IL-12 triggers a programmatic change in dysfunctional myeloid-derived cells within mouse tumors

Solid tumors are complex masses with a local microenvironment, or stroma, that supports tumor growth and progression. Among the diverse tumor-supporting stromal cells is a heterogeneous population of myeloid-derived cells. These cells are alternatively activated and contribute to the immunosuppressive environment of the tumor; overcoming their immunosuppressive effects may improve the efficacy of cancer immunotherapies. We recently found that engineering tumor-specific CD8 ⁺ T cells to secrete the inflammatory cytokine IL-12 improved their therapeutic efficacy in the B16 mouse model of established melanoma. Here, we report the mechanism underlying this finding. Surprisingly, direct binding of IL-12 to receptors on lymphocytes or NK cells was not required. Instead, IL-12 sensitized bone marrow-derived tumor stromal cells, including CD11b ⁺F4/80 ^hi macrophages, CD11b ⁺MHCII ^hiCD11c ^hi dendritic cells, and CD11b ⁺Gr-1 ^hi myeloid-derived suppressor cells, causing them to enhance the effects of adoptively transferred CD8 ⁺ T cells.

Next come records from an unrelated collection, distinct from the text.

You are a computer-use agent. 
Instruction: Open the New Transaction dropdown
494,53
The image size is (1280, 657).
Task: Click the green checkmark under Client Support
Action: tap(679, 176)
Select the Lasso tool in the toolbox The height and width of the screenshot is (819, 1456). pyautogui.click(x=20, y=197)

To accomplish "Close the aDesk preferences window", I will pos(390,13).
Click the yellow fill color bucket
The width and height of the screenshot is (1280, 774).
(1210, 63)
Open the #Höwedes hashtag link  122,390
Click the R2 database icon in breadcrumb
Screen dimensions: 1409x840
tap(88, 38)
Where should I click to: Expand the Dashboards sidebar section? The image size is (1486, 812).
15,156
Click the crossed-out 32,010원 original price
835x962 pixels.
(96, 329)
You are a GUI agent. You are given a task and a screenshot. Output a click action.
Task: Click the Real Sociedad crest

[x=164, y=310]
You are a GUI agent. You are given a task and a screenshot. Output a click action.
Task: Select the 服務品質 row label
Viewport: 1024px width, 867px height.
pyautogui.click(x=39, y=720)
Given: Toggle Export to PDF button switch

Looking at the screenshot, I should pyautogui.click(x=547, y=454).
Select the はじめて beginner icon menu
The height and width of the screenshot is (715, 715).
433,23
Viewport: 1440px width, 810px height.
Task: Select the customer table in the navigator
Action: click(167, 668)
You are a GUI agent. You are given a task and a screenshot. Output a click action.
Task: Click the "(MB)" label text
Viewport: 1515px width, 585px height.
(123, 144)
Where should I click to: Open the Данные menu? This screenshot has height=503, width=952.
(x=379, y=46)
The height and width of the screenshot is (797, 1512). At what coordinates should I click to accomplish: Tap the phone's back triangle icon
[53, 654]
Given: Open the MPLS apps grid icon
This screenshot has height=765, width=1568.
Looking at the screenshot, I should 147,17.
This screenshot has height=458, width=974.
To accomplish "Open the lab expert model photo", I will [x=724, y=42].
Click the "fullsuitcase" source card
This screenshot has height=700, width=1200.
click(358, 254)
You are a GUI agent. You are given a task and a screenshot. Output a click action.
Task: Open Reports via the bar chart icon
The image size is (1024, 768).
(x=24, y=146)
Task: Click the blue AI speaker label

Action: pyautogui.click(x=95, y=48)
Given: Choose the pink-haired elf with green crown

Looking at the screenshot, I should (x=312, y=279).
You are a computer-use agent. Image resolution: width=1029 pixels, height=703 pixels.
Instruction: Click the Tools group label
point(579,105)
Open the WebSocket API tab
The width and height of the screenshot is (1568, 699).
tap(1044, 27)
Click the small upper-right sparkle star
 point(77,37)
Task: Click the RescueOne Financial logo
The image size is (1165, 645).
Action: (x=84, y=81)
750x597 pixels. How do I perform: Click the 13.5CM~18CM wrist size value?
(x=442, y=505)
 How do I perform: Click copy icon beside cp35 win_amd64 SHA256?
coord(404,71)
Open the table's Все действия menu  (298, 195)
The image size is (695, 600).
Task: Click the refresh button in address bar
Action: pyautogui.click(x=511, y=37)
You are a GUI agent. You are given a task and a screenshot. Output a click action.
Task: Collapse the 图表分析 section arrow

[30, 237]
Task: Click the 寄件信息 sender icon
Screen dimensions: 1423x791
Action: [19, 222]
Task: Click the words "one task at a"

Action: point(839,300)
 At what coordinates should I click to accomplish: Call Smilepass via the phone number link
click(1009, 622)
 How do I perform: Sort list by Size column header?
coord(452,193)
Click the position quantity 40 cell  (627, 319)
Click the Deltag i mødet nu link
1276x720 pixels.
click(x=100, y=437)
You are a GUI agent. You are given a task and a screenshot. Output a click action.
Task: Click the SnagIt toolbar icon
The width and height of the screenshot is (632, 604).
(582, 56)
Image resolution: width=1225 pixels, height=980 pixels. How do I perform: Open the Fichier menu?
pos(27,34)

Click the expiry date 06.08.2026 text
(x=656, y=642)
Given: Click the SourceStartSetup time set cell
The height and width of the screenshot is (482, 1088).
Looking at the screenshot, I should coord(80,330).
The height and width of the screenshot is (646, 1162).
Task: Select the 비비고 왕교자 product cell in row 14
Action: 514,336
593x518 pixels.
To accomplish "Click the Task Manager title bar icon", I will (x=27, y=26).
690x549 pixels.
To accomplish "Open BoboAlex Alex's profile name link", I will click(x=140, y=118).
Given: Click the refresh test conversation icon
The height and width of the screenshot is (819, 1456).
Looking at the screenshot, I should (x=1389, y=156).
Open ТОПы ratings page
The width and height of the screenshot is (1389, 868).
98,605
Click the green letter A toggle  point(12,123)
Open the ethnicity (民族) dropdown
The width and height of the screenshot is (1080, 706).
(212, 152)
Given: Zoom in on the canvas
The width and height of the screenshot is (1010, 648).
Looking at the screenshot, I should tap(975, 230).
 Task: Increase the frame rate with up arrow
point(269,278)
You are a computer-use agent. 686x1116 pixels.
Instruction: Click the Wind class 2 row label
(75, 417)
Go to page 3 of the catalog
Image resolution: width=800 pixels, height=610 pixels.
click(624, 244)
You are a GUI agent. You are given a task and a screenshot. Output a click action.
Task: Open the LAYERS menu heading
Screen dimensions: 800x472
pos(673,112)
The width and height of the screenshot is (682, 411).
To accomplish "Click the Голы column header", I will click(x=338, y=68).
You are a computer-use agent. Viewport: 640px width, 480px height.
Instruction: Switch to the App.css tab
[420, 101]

This reprogramming of myeloid-derived cells occurred partly through IFN-&γαμμα;. Surprisingly, direct presentation of antigen to the transferred CD8 ⁺ T cells by tumor was not necessary; however, MHCI expression on host cells was essential for IL-12-mediated antitumor enhancements. These results are consistent with a model in which IL-12 enhances the ability of CD8 ⁺ T cells to collapse large vascularized tumors by triggering programmatic changes in otherwise suppressive antigen-presenting cells within tumors and support the use of IL-12 as part of immunotherapy for the treatment of solid tumors.